── GIVEN DATA

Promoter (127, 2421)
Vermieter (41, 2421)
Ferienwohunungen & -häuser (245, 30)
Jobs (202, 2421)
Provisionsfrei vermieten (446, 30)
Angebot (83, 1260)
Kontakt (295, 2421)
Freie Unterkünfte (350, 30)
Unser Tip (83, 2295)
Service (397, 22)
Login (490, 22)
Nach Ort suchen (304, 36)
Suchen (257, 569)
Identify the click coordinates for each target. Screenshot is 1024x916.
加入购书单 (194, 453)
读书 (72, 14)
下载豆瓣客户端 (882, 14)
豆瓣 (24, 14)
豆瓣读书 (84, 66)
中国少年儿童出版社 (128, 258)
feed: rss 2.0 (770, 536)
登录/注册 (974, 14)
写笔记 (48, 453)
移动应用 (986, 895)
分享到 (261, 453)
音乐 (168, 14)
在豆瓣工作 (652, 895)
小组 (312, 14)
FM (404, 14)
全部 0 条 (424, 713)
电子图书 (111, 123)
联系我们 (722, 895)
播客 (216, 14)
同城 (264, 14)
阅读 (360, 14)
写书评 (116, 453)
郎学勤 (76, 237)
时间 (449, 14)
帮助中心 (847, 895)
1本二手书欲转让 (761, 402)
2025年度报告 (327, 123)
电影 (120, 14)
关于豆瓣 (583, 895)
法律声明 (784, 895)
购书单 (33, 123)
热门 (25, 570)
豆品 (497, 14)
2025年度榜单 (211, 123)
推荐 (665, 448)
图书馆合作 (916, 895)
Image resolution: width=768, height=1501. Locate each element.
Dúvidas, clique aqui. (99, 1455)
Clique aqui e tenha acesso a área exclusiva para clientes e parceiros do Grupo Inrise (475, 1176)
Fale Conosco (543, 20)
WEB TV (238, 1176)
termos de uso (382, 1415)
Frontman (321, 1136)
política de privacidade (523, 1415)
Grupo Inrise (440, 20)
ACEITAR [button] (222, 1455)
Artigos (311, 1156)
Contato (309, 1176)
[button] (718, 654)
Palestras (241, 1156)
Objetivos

────

- _TASK BRIEF_
Can you format the items above as a JSON list of strings, with one string per line and blank lines left out?

- _OUTPUT FOR THIS TASK_
[
  "Promoter (127, 2421)",
  "Vermieter (41, 2421)",
  "Ferienwohunungen & -häuser (245, 30)",
  "Jobs (202, 2421)",
  "Provisionsfrei vermieten (446, 30)",
  "Angebot (83, 1260)",
  "Kontakt (295, 2421)",
  "Freie Unterkünfte (350, 30)",
  "Unser Tip (83, 2295)",
  "Service (397, 22)",
  "Login (490, 22)",
  "Nach Ort suchen (304, 36)",
  "Suchen (257, 569)",
  "Identify the click coordinates for each target. Screenshot is 1024x916.",
  "加入购书单 (194, 453)",
  "读书 (72, 14)",
  "下载豆瓣客户端 (882, 14)",
  "豆瓣 (24, 14)",
  "豆瓣读书 (84, 66)",
  "中国少年儿童出版社 (128, 258)",
  "feed: rss 2.0 (770, 536)",
  "登录/注册 (974, 14)",
  "写笔记 (48, 453)",
  "移动应用 (986, 895)",
  "分享到 (261, 453)",
  "音乐 (168, 14)",
  "在豆瓣工作 (652, 895)",
  "小组 (312, 14)",
  "FM (404, 14)",
  "全部 0 条 (424, 713)",
  "电子图书 (111, 123)",
  "联系我们 (722, 895)",
  "播客 (216, 14)",
  "同城 (264, 14)",
  "阅读 (360, 14)",
  "写书评 (116, 453)",
  "郎学勤 (76, 237)",
  "时间 (449, 14)",
  "帮助中心 (847, 895)",
  "1本二手书欲转让 (761, 402)",
  "2025年度报告 (327, 123)",
  "电影 (120, 14)",
  "关于豆瓣 (583, 895)",
  "法律声明 (784, 895)",
  "购书单 (33, 123)",
  "热门 (25, 570)",
  "豆品 (497, 14)",
  "2025年度榜单 (211, 123)",
  "推荐 (665, 448)",
  "图书馆合作 (916, 895)",
  "Image resolution: width=768, height=1501. Locate each element.",
  "Dúvidas, clique aqui. (99, 1455)",
  "Clique aqui e tenha acesso a área exclusiva para clientes e parceiros do Grupo Inrise (475, 1176)",
  "Fale Conosco (543, 20)",
  "WEB TV (238, 1176)",
  "termos de uso (382, 1415)",
  "Frontman (321, 1136)",
  "política de privacidade (523, 1415)",
  "Grupo Inrise (440, 20)",
  "ACEITAR [button] (222, 1455)",
  "Artigos (311, 1156)",
  "Contato (309, 1176)",
  "[button] (718, 654)",
  "Palestras (241, 1156)",
  "Objetivos"
]